There's only three, Thol  Although Voyage and Caspian are together on a tape... I utterly adore them as well, athough I agree that Lucy can't act. Edmund and Eustace are my favorites.

They're supposedly making all 7 books into movies, and they'd better be good... I don't think I could handle another wrecking of some of my favorite books.


----------



## Lord of Ry'leh (Dec 20, 2003)

Oh, woe is me, Peter Jackson's excellent special effects production company is going to work on the Narnia movies.

Get off it. You can geek about the movies all you want, but you can't deny that the special effects in the movies were superb. 

And yes, I am so comforted because Shrek was just such a mind-blowing film. Gee, I sure do hope Smash Mouth does the theme song for this movie too.


----------



## Gandalf White (Dec 20, 2003)

Yes, I have those three videos too. Lucy couldn't act, and the quality of the films was horribly crappy. Otherwise, they were good. 

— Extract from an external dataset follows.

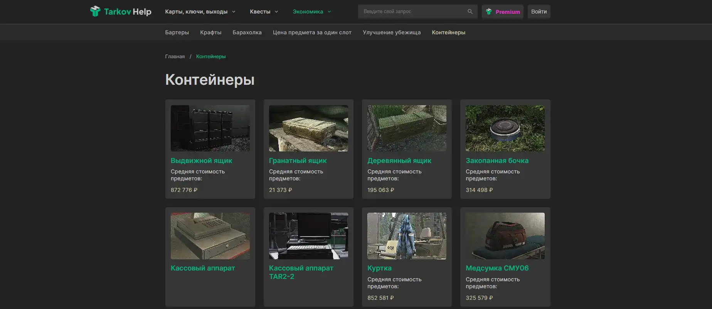Screen dimensions: 712x309
Task: Go to the Барахолка section
Action: click(x=247, y=32)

I don't think you could go wrong with WETA doing s.e.'s. 

And yes, I liked Shrek and am looking forward to Shrek 2.


----------



## MrFrodo (Dec 21, 2003)

Beorn........why dont you try and make a film?


----------



## Lúthien Séregon (Dec 22, 2003)

[sarcasm]

OH NO!! How terrible! Can it be true that they're letting WETA make the special effects for the Narnia films! God forbid, it’s going to be awful! I mean, seriously, look at Gollum - how fake can a character get! Anyone could do better! I mean, for a moment, I actually *almost* thought he looked CGI!  A travesty, I tell you! 



[/sarcasm]

Seriously though, what’s wrong with WETA doing the special effects? They’re fantastic.


----------



## Celebthôl (Dec 22, 2003)

> _Originally posted by Talierin _
> *There's only three, Thol  Although Voyage and Caspian are together on a tape... I utterly adore them as well, athough I agree that Lucy can't act. Edmund and Eustace are my favorites.
> *



Silly Tal theres four! 

The Lion the Witch and the Warbrobe 
Prince Caspian
The Voyage of the Dawn Treader
The Silver Chair

Tho yes PC and TVOTDT are linked more closely than the others...i.e. The line at the end of PC i think is "We have to go stay with Eustace" and then the beggining of TVOTDT they are in Eustaces house... 

Here lookie:


----------



## 33Peregrin (Jan 2, 2004)

I own The Lion The Witch, and the Wardrobe, and The Silver Chair. I rented Prince Caspian and The Voyage of the Dawn Treader from my library. I love those movies. Especially TlTWATW, I used to watch it when I was little. And then I would crawl to the back of every closet in our house, trying to get to Narnia, or anywhere! I don't know why you guys say Lucy sucked, I always liked her well enough. I would admit though, that the movie character is a lot different than in the books, but I never read that book till later. I am actually reading the Chronicles of Narnia right now, I just bought the boxed set. And... does anyone know what Turkish Delight is??? I've never heard of it.
I am now excited for the new movies. I think they will be good. It is good that Weta will be doing that, because everything like the armor and the hobbit feet were excellent, if nothing else was.


----------



## Gandalf The Grey (Jan 2, 2004)

33Peregrin said:


> And... does anyone know what Turkish Delight is???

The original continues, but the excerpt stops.